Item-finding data
* BEGIN *

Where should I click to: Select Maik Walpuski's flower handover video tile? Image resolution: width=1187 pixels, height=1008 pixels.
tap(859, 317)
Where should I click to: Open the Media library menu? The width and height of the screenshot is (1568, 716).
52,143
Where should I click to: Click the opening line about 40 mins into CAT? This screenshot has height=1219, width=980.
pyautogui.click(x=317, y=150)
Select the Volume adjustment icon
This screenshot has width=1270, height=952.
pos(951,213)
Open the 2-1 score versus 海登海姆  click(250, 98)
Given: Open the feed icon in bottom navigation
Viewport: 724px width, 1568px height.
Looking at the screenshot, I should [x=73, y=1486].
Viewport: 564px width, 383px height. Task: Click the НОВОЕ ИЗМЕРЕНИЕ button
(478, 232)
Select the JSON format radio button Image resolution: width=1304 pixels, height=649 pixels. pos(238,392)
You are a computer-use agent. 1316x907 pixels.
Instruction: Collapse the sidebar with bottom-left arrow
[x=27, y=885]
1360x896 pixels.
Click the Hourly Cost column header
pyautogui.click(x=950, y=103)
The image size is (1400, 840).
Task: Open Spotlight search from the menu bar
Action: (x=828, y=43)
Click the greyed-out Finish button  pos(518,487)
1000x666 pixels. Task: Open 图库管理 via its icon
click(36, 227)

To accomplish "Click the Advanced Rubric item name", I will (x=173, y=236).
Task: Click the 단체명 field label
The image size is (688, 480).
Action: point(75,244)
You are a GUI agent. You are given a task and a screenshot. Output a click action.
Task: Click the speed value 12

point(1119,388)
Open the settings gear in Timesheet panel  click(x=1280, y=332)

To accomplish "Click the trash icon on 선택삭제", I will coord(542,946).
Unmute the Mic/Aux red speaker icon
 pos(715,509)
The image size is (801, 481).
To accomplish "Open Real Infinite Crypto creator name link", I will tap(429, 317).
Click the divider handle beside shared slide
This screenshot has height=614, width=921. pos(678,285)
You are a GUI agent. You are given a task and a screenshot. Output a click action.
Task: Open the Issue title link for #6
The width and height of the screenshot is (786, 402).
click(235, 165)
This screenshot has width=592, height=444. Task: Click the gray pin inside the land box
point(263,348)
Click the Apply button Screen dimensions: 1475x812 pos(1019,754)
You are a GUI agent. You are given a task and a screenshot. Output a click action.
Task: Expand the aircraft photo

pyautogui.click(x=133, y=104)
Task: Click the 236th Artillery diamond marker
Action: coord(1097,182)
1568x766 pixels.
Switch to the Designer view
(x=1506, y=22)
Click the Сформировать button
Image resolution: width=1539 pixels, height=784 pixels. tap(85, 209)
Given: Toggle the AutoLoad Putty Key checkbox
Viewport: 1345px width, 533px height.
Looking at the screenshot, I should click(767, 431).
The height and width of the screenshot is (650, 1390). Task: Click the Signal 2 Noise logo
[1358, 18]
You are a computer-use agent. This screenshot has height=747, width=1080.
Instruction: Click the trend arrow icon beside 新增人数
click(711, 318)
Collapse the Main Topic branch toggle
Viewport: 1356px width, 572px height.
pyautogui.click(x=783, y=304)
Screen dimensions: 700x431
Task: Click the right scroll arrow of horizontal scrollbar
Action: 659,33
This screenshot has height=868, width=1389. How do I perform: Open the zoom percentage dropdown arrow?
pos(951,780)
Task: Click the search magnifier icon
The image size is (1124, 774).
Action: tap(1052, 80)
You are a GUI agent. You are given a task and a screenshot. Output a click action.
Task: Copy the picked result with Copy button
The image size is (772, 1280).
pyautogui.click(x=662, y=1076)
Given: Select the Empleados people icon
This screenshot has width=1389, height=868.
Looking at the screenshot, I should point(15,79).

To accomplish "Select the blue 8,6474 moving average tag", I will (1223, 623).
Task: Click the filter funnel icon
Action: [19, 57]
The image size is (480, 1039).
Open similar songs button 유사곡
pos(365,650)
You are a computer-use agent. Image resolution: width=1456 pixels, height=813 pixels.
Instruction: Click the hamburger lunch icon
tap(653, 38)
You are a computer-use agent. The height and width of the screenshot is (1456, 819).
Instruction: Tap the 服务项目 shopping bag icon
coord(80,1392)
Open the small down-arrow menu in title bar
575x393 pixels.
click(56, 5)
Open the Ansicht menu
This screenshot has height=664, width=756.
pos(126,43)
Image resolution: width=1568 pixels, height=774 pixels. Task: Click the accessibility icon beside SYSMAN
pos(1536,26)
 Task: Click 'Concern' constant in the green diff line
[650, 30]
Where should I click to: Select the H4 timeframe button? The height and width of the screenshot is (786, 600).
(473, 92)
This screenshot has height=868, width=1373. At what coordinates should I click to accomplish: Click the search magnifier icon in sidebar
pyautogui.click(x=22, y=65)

* END *

WHAT YOU SHOULD DO
Copy out every line of the data above word for word, without changing anything.

RIGHT ANSWER
Where should I click to: Select Maik Walpuski's flower handover video tile? Image resolution: width=1187 pixels, height=1008 pixels.
tap(859, 317)
Where should I click to: Open the Media library menu? The width and height of the screenshot is (1568, 716).
52,143
Where should I click to: Click the opening line about 40 mins into CAT? This screenshot has height=1219, width=980.
pyautogui.click(x=317, y=150)
Select the Volume adjustment icon
This screenshot has width=1270, height=952.
pos(951,213)
Open the 2-1 score versus 海登海姆  click(250, 98)
Given: Open the feed icon in bottom navigation
Viewport: 724px width, 1568px height.
Looking at the screenshot, I should [x=73, y=1486].
Viewport: 564px width, 383px height. Task: Click the НОВОЕ ИЗМЕРЕНИЕ button
(478, 232)
Select the JSON format radio button Image resolution: width=1304 pixels, height=649 pixels. pos(238,392)
You are a computer-use agent. 1316x907 pixels.
Instruction: Collapse the sidebar with bottom-left arrow
[x=27, y=885]
1360x896 pixels.
Click the Hourly Cost column header
pyautogui.click(x=950, y=103)
The image size is (1400, 840).
Task: Open Spotlight search from the menu bar
Action: (x=828, y=43)
Click the greyed-out Finish button  pos(518,487)
1000x666 pixels. Task: Open 图库管理 via its icon
click(36, 227)

To accomplish "Click the Advanced Rubric item name", I will (x=173, y=236).
Task: Click the 단체명 field label
The image size is (688, 480).
Action: point(75,244)
You are a GUI agent. You are given a task and a screenshot. Output a click action.
Task: Click the speed value 12

point(1119,388)
Open the settings gear in Timesheet panel  click(x=1280, y=332)

To accomplish "Click the trash icon on 선택삭제", I will coord(542,946).
Unmute the Mic/Aux red speaker icon
 pos(715,509)
The image size is (801, 481).
To accomplish "Open Real Infinite Crypto creator name link", I will tap(429, 317).
Click the divider handle beside shared slide
This screenshot has height=614, width=921. pos(678,285)
You are a GUI agent. You are given a task and a screenshot. Output a click action.
Task: Open the Issue title link for #6
The width and height of the screenshot is (786, 402).
click(235, 165)
This screenshot has width=592, height=444. Task: Click the gray pin inside the land box
point(263,348)
Click the Apply button Screen dimensions: 1475x812 pos(1019,754)
You are a GUI agent. You are given a task and a screenshot. Output a click action.
Task: Expand the aircraft photo

pyautogui.click(x=133, y=104)
Task: Click the 236th Artillery diamond marker
Action: coord(1097,182)
1568x766 pixels.
Switch to the Designer view
(x=1506, y=22)
Click the Сформировать button
Image resolution: width=1539 pixels, height=784 pixels. tap(85, 209)
Given: Toggle the AutoLoad Putty Key checkbox
Viewport: 1345px width, 533px height.
Looking at the screenshot, I should click(767, 431).
The height and width of the screenshot is (650, 1390). Task: Click the Signal 2 Noise logo
[1358, 18]
You are a computer-use agent. This screenshot has height=747, width=1080.
Instruction: Click the trend arrow icon beside 新增人数
click(711, 318)
Collapse the Main Topic branch toggle
Viewport: 1356px width, 572px height.
pyautogui.click(x=783, y=304)
Screen dimensions: 700x431
Task: Click the right scroll arrow of horizontal scrollbar
Action: 659,33
This screenshot has height=868, width=1389. How do I perform: Open the zoom percentage dropdown arrow?
pos(951,780)
Task: Click the search magnifier icon
The image size is (1124, 774).
Action: tap(1052, 80)
You are a GUI agent. You are given a task and a screenshot. Output a click action.
Task: Copy the picked result with Copy button
The image size is (772, 1280).
pyautogui.click(x=662, y=1076)
Given: Select the Empleados people icon
This screenshot has width=1389, height=868.
Looking at the screenshot, I should point(15,79).

To accomplish "Select the blue 8,6474 moving average tag", I will (1223, 623).
Task: Click the filter funnel icon
Action: [19, 57]
The image size is (480, 1039).
Open similar songs button 유사곡
pos(365,650)
You are a computer-use agent. Image resolution: width=1456 pixels, height=813 pixels.
Instruction: Click the hamburger lunch icon
tap(653, 38)
You are a computer-use agent. The height and width of the screenshot is (1456, 819).
Instruction: Tap the 服务项目 shopping bag icon
coord(80,1392)
Open the small down-arrow menu in title bar
575x393 pixels.
click(56, 5)
Open the Ansicht menu
This screenshot has height=664, width=756.
pos(126,43)
Image resolution: width=1568 pixels, height=774 pixels. Task: Click the accessibility icon beside SYSMAN
pos(1536,26)
 Task: Click 'Concern' constant in the green diff line
[650, 30]
Where should I click to: Select the H4 timeframe button? The height and width of the screenshot is (786, 600).
(473, 92)
This screenshot has height=868, width=1373. At what coordinates should I click to accomplish: Click the search magnifier icon in sidebar
pyautogui.click(x=22, y=65)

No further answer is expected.